* **Work item**
Among the lines below, restate word for word only those from the line with "The image size is (630, 460)." through the line with "690x454 pixels.", with both end lines kept.

Collected data entries:
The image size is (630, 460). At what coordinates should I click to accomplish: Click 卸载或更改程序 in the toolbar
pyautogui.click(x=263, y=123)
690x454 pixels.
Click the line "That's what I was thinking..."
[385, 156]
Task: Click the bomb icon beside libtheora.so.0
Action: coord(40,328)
* * *
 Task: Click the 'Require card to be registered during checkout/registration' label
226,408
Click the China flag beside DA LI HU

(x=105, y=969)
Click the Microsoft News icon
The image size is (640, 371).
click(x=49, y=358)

* **Solution to this problem**
The image size is (630, 460). At what coordinates should I click to accomplish: Click 卸载或更改程序 in the toolbar
pyautogui.click(x=263, y=123)
690x454 pixels.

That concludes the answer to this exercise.